* _Source data_:

□ □ □

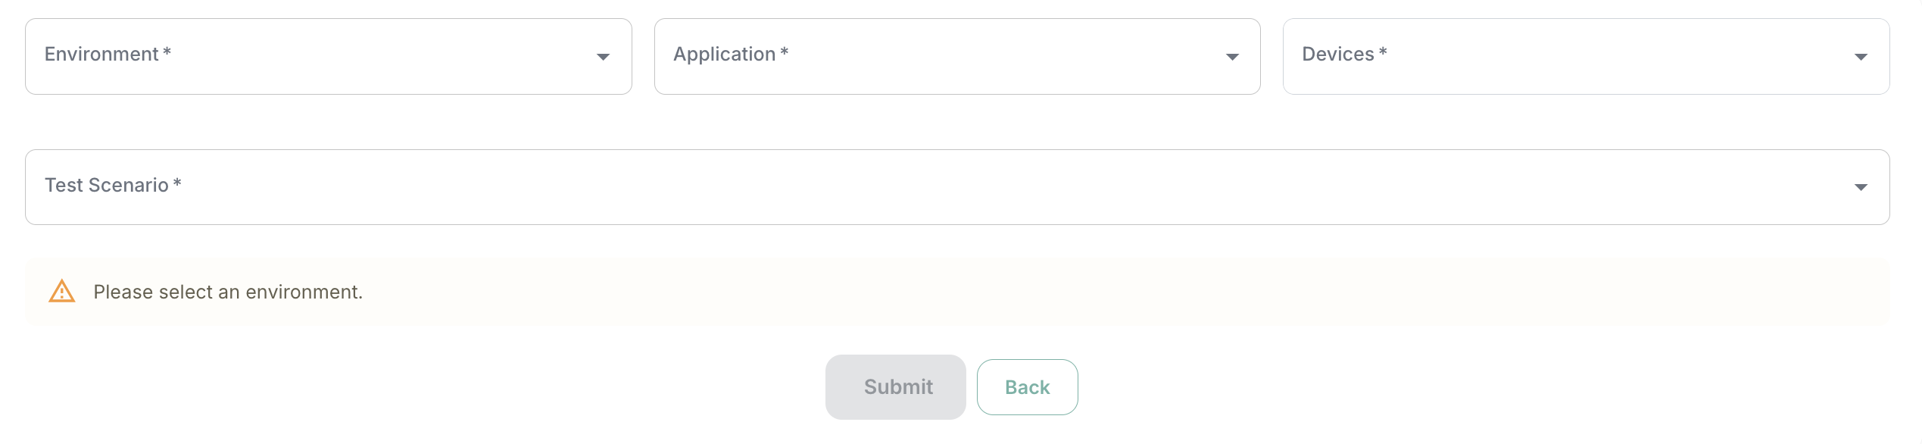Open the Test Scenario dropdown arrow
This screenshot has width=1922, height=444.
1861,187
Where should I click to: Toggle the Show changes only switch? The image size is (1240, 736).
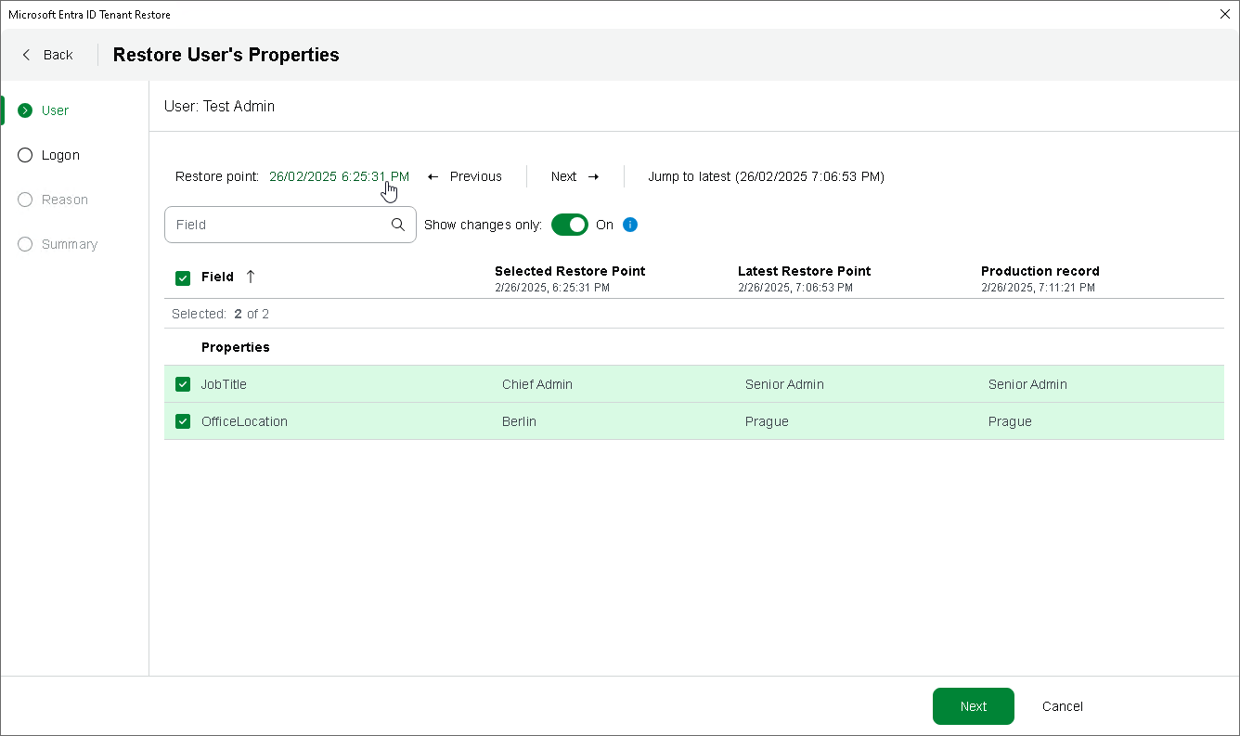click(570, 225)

□ □ □

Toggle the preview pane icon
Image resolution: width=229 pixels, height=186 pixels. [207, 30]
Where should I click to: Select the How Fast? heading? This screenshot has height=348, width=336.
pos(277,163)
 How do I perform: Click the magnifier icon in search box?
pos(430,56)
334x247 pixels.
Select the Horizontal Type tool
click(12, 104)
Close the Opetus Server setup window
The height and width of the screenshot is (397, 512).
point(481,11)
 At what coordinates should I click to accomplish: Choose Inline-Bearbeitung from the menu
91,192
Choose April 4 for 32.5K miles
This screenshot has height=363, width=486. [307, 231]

□ □ □

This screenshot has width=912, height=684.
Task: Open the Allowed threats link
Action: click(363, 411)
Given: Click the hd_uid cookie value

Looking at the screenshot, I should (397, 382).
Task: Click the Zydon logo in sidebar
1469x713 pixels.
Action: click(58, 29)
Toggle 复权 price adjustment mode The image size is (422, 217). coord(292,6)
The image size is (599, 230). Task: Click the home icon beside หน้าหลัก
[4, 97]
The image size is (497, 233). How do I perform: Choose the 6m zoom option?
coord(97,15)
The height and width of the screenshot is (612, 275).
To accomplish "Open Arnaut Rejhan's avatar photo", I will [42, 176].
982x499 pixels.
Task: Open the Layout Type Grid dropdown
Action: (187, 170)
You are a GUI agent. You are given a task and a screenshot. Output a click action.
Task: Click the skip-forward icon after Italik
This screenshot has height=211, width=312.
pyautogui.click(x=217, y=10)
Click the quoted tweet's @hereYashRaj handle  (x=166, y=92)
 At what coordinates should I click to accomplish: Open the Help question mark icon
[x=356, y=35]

□ □ □

* _Instructions for the task_:
Repeat, exactly as they stand above, the lines from the line with "Given: Click the hd_uid cookie value" to the line with "Click the quoted", both lines included.

* _Answer space_:
Given: Click the hd_uid cookie value

Looking at the screenshot, I should (397, 382).
Task: Click the Zydon logo in sidebar
1469x713 pixels.
Action: click(58, 29)
Toggle 复权 price adjustment mode The image size is (422, 217). coord(292,6)
The image size is (599, 230). Task: Click the home icon beside หน้าหลัก
[4, 97]
The image size is (497, 233). How do I perform: Choose the 6m zoom option?
coord(97,15)
The height and width of the screenshot is (612, 275).
To accomplish "Open Arnaut Rejhan's avatar photo", I will [42, 176].
982x499 pixels.
Task: Open the Layout Type Grid dropdown
Action: (187, 170)
You are a GUI agent. You are given a task and a screenshot. Output a click action.
Task: Click the skip-forward icon after Italik
This screenshot has height=211, width=312.
pyautogui.click(x=217, y=10)
Click the quoted tweet's @hereYashRaj handle  (x=166, y=92)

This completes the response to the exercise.